UNIVERSAL CALL TO...ARTISTRY

The notion that the arts are optional is absurd in the same way that the suggestion that making choices could be optional for human beings. We are constituted as a kind of being that chooses and a kind of being that decorates. Both things set us apart and define us.

The Pope notes in the Letter to Artists that the reason God stopped creating, and, well, permanently rested, was because He had created a kind of being finally that could continue creating in His stead.

“Finally, He created the human being: the noblest fruit of His design, to whom he subjected the visible world as a vast field in which human inventiveness might assert itself.” (Letter to Artists 1999, JPII)

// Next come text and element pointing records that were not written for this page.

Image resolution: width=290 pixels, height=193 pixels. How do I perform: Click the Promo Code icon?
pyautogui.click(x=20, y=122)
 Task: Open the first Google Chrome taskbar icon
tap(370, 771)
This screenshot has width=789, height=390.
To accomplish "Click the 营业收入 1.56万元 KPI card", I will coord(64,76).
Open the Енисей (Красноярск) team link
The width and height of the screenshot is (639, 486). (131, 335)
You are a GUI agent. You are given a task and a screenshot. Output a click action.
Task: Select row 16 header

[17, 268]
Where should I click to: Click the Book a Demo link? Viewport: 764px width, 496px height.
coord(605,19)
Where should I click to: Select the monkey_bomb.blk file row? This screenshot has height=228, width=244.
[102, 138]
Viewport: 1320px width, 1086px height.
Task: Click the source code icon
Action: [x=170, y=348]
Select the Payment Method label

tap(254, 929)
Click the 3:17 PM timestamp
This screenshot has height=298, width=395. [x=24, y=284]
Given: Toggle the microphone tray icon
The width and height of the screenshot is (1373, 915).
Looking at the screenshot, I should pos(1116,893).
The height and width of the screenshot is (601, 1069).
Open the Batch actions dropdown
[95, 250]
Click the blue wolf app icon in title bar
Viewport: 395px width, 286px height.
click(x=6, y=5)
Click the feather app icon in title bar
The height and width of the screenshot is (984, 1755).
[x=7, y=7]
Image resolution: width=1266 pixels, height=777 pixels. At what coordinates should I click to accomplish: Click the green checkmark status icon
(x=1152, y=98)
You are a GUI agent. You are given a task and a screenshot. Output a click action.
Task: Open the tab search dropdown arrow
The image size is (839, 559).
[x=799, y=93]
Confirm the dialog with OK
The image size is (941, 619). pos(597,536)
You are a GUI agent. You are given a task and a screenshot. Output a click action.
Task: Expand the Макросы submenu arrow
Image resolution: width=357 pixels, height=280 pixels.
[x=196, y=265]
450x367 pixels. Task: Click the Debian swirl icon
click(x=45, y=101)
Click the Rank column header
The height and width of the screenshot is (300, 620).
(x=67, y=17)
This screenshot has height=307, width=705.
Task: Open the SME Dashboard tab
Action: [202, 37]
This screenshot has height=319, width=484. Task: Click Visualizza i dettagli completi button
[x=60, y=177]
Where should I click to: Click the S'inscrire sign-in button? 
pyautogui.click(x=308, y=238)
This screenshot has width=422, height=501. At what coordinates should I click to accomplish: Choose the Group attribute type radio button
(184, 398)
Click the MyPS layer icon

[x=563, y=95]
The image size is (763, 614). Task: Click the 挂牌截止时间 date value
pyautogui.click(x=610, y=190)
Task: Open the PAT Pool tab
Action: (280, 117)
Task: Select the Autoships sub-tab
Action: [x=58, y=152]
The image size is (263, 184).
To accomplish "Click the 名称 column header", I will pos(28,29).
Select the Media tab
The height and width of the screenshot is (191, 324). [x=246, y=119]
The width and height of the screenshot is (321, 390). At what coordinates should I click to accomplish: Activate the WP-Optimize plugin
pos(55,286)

We human beings are supposed to keep recombining the elements in creation: out of chaos...into order...beyond order, into harmony. Creation is the act in which we each find our destiny. I like that. Good Pope.

Then, this...

“All men and women are entrusted first with the task of crafting their own lives; in a certain sense they are to make of their life, a work of art, a masterpiece.” (Letter to Artists 1999, JPII)

I always think of St. Paul’s “new man” in this sense. The "New man" that we put on in the life of grace can be understood as the work of art that we undertake in collaboration with Christ. It's our "baby" with Jesus. Us. The us of destiny, that is; the realization of that image God had of us that was so beautiful that He just had to make it.

If you had to describe your life up till now, would it be a masterpiece?

Would it be a reproduction or an original?

Would it be the kind of thing you would feel safe to expose children to? Is it mostly tragedy or comedy? Is it an ascent (a story of growth?) or a descent (a story of squandering?) or is it without any climax at all?

Emily Dickinson said, "Nature is a haunted house. Art is a house that tries to be haunted." What is it that "haunts" your life as you have made it?